Saturday, October 01, 2005

Manifestations

It was only a mater of time. The stress of the last many weeks has brought on an episode of my MS. I tried to lie to myself for several days, write off the symptoms as something else. I cannot any longer. The weakness in may arms is profound. The insomnia, loss of mental clarity, the 'frostbite' in my hands and feet. It's been a while since the last relapse but I remember it well. God, how do people with acute MS live with this? For the last two days I make it until about 2pm and I'm done. My arms become too heavy to lift, my leg, leaden, my brain frazzled. I've had problems with space and time. Sucks to get up on the days off and make it all the way to the car before I realize I could have slept in. That is, if I could sleep. How long will it last? This sucks loudly.

There's a little good news, tho. I found the analyte in the double-blind study. Used something like Hups' squares as sensors. It was a wincy thing, silicon nanowire used to fry lung tissue when exposed to EMFs.

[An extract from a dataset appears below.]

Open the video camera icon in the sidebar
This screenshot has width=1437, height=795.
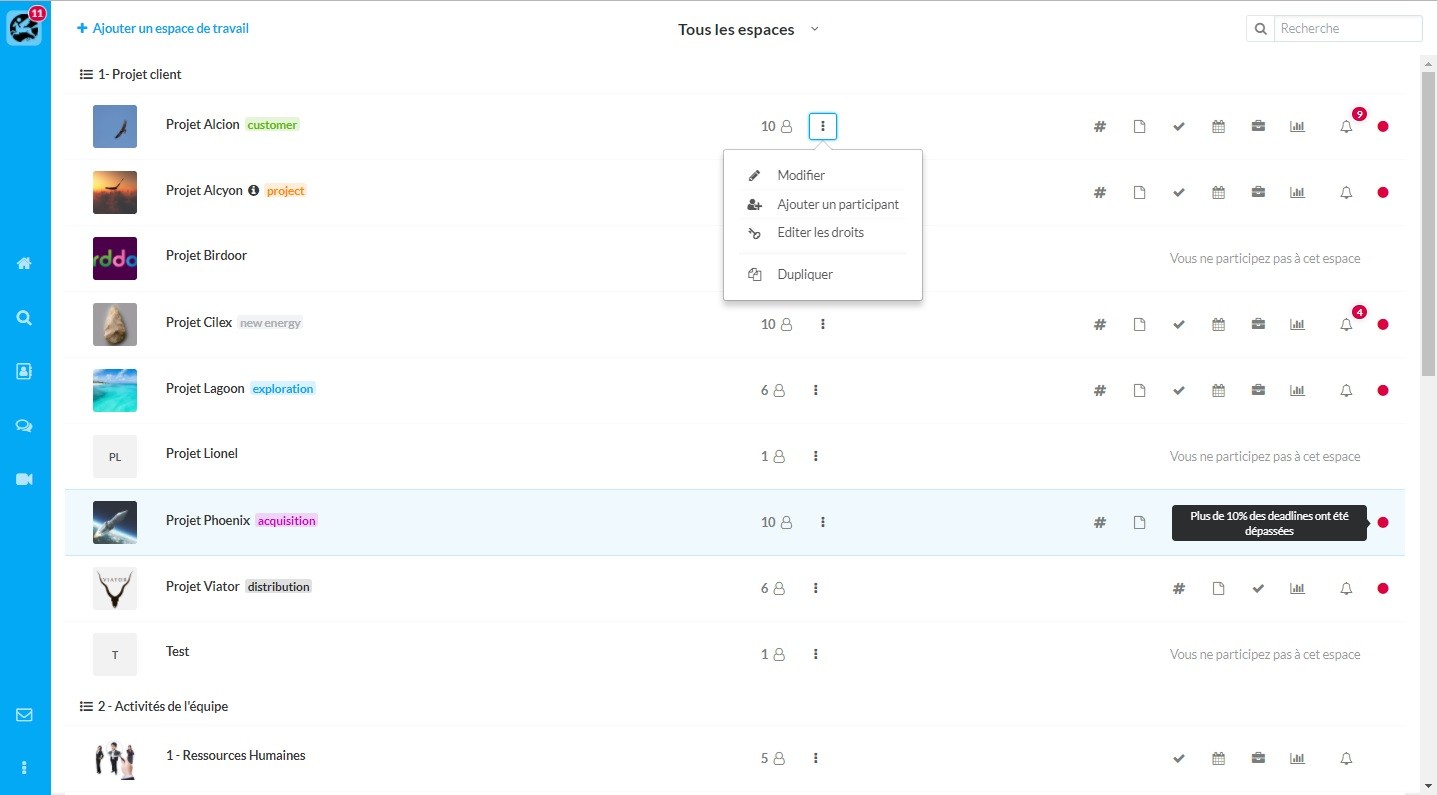click(24, 479)
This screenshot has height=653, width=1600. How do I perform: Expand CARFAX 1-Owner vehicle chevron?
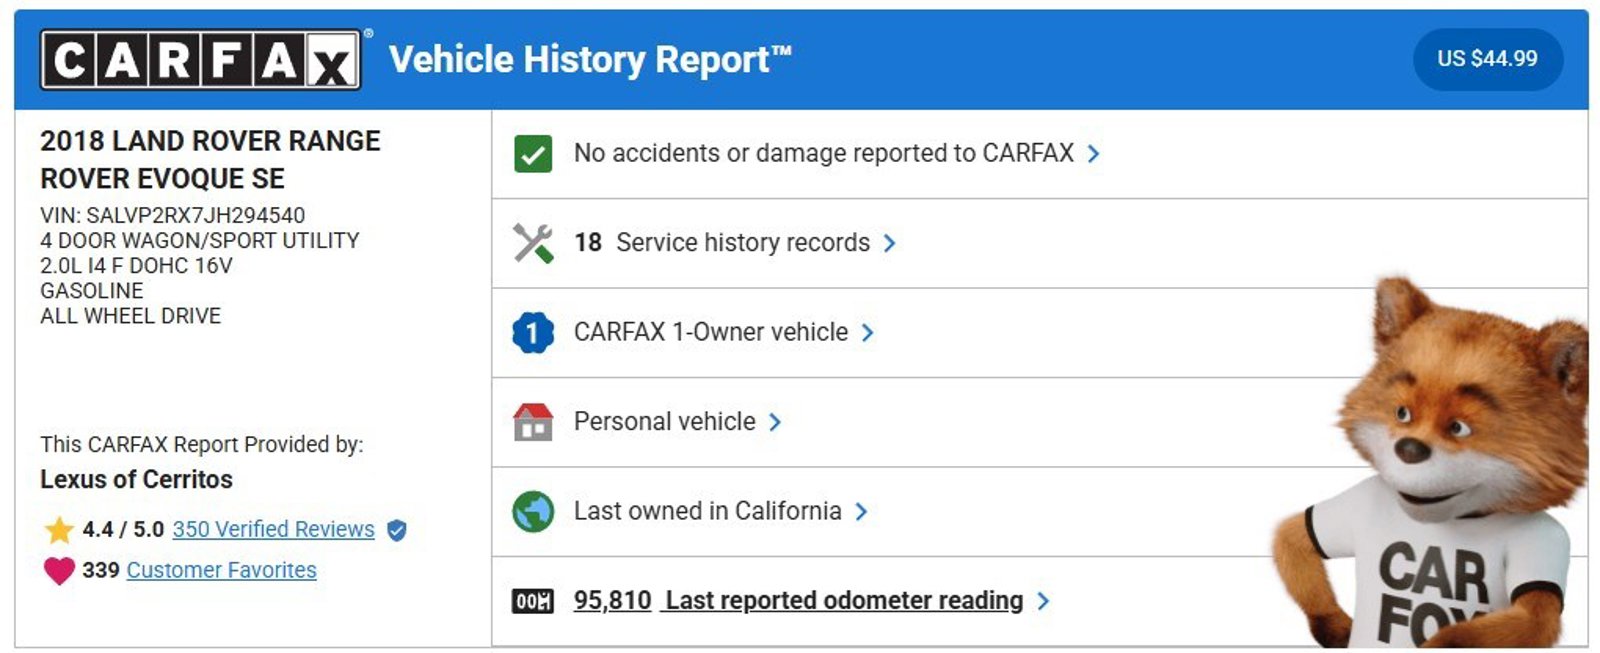pyautogui.click(x=868, y=332)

But they were throw-aways. They weren't acutally used on the subject. There was alien RNA residue; pig? Who cares, they didn't ask me to identify so I won't. A thought: could the subject have been a transplant patient? That would explain the contaminant...

It's a go with Blazic's team. Approval came through and I transfer departments as soon as I get back from chicago. I don't have to change labs, tho. I still have mixed feelings about this. The team shrink has an appointment with me soon. I guess it's a chance for me to opt out. The duality continues. The scientist vs the humanist. Tho I must say my faith in humankind wilts as my faith in science grows. Is this the choice you faced? I can't expect the average person to understand what we do and why.